TEKS BACAAN:
•••
Asuransi syariah berkembang pesat seiring pesatnya pula perkembangan
perbankan syariah di Indonesia. Hal ini dimulai dengan berdirinya
Asuransi Takaful Indonesia tahun 1994 yang terdiri dari takaful umum
dan takaful Keluarga dan diikuti oleh asuransi Syariah Mubarakah tahun
2001 sebagai pelopor asuransi syariah di Indonesia. Dan hingga kini
setidaknya ada 35 perusahaan asuransi yang sudah pula membuka
cabang syariah. Dengan demikian sudah ada 38 syariah yang telah
beroperasi secara syariah. Data direktorat Asuransi Departemen
Keuangan menunjukan bahwa bisnis asuransi syariah rata-rata tumbuh
20% pertahun.
Hampir semua ulama Fiqh sepakat tentang keberadaan asuransi
syariah, namun tetap ada yang berbeda pendapat. Hal ini terjadi karena
kurangnya informasi ketika mengeluarkan fatwa tersebut. Seandainya
mereka diberi informasi yang benar tentu hasil pendapat akan sama
antara satu ulama dan lainnya.
Dengan berkembangnya usaha perasuransian syariah maka
muncullah berbagai literatur dalam berbagai bahasa seperti dalam bahasa
arab, bahasa Inggeris dan bahasa Indonesia dan juga buku-buku
terjemahan yang sudah banyak beredar di Indonesia.
Dari literatur tersebut diuraikan tentang konsep, falsafah dan
sistem asuransi syariah dan bagaimana cara operasinya dan dengan jelas
tidak ada satu bentuk operasinya yang bertentangan dengan prinsipprinsip syariah.
Dengan begitu, asuransi bukanlah satu bentuk upaya melawan takdir,
melainkan justru sebuah perencanaan hidup yang sesuai dengan tuntunan
Al-Qur`an. Ada pun kontrak dan operasional bisnis asuransi bisa dibuat
sefleksibel mungkin tanpa kehilangan ruh syariahnya. Terdapat berbagai
aqad yang dapat diaplikasikan kepada produk-produk asuransi syariah
sebagaimana yang telah difatwakan oleh Dewan Syariah Nasional
Majelis Ulama Indonesia, seperti akad wakalah bil ujrah, mudharabah
musytarakah, aqad tabarru‟, akad wadiah dan mungkin saja akad-akad
lain yang sesuai dengan karakter produk.
•••
BARIS YANG DIBERIKAN:

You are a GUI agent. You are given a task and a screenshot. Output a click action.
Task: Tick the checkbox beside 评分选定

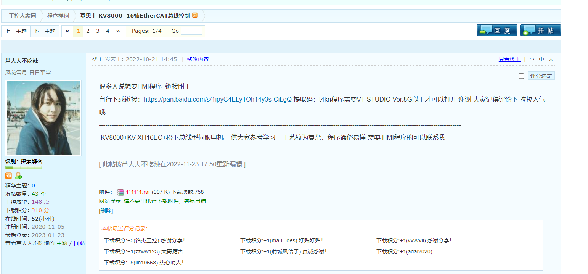click(521, 76)
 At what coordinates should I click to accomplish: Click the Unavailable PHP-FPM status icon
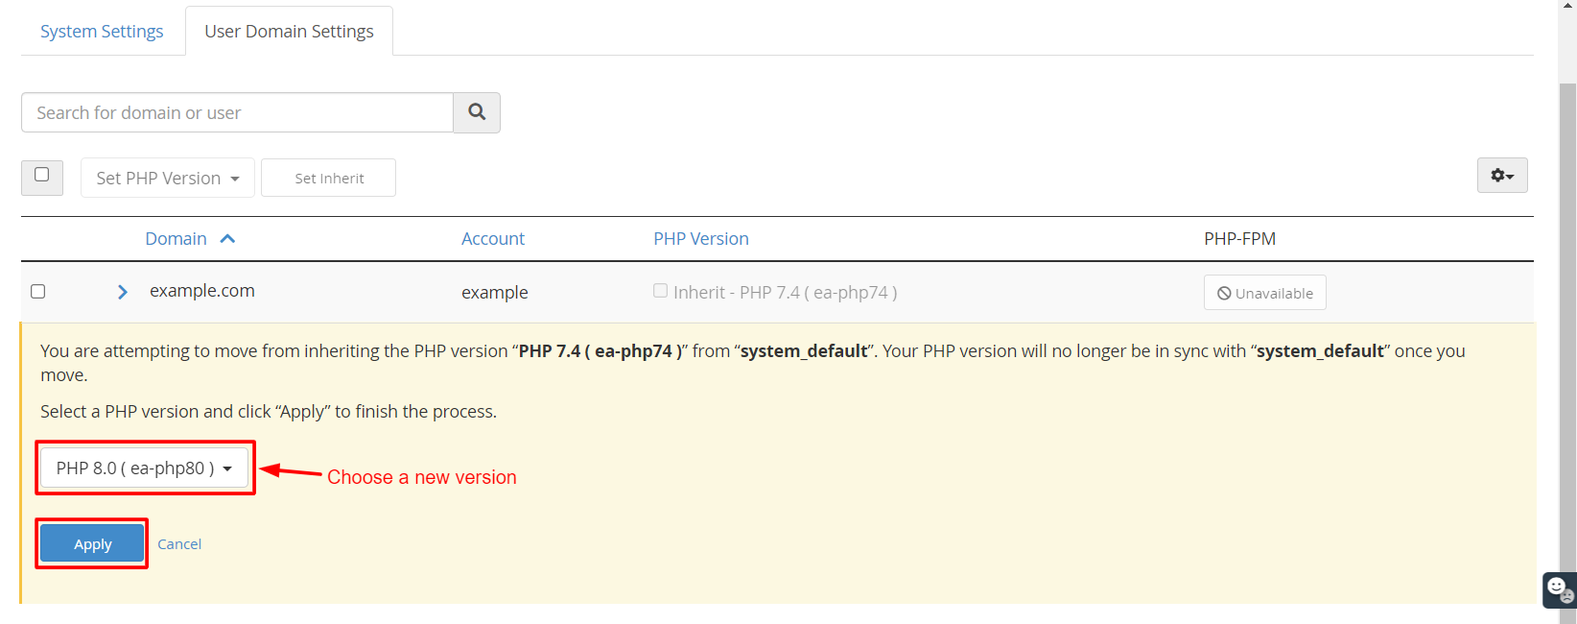tap(1224, 294)
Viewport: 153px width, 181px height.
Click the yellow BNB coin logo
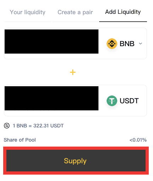click(112, 44)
•••
PERMINTAAN 1: Ulangi kata demi kata bagian teks tentang asuransi syariah, mulai dari "Dari literatur tersebut" sampai dengan "dengan prinsipprinsip syariah.", termasuk kedua bagian itu.
PERMINTAAN 2: Teruskan teks tentang asuransi syariah dengan bagian berikutnya, dimulai setelah kalimat terakhirnya.

JAWABAN BENAR 1:
Dari literatur tersebut diuraikan tentang konsep, falsafah dan
sistem asuransi syariah dan bagaimana cara operasinya dan dengan jelas
tidak ada satu bentuk operasinya yang bertentangan dengan prinsipprinsip syariah.

JAWABAN BENAR 2:
6. Prinsip-prinsip Dasar Asuransi Syariah
Suatu asuransi diperbolehkan secara syar‟i, jika tidak
menyimpang dari prinsip-prinsip dan aturan-aturan syariat Islam. Untuk
itu dalam muamalah tersebut harus memenuhi ketentuan-ketentuan
sebagai berikut:
a. Asuransi syariah harus dibangun atas dasar taawun (kerja sama ),
tolong menolong, saling menjamin, tidak berorentasi bisnis atau
keuntungan materi semata. Allah SWT berfirman,” Dan saling tolong
menolonglah dalam kebaikan dan ketaqwaan dan jangan saling
tolong menolong dalam dosa dan permusuhan.”
b. Asuransi syariat tidak bersifat mu‟awadhoh, tetapi tabarru‟ atau
dalam tarnsaksi yang bersifat investasi dengan prinsip mudhorobah
musytarakah atau wadiah.
c. Sumbangan (tabarru‟) sama dengan hibah (pemberian), oleh karena
itu haram hukumnya ditarik kembali. Kalau terjadi peristiwa, maka
diselesaikan menurut syariat.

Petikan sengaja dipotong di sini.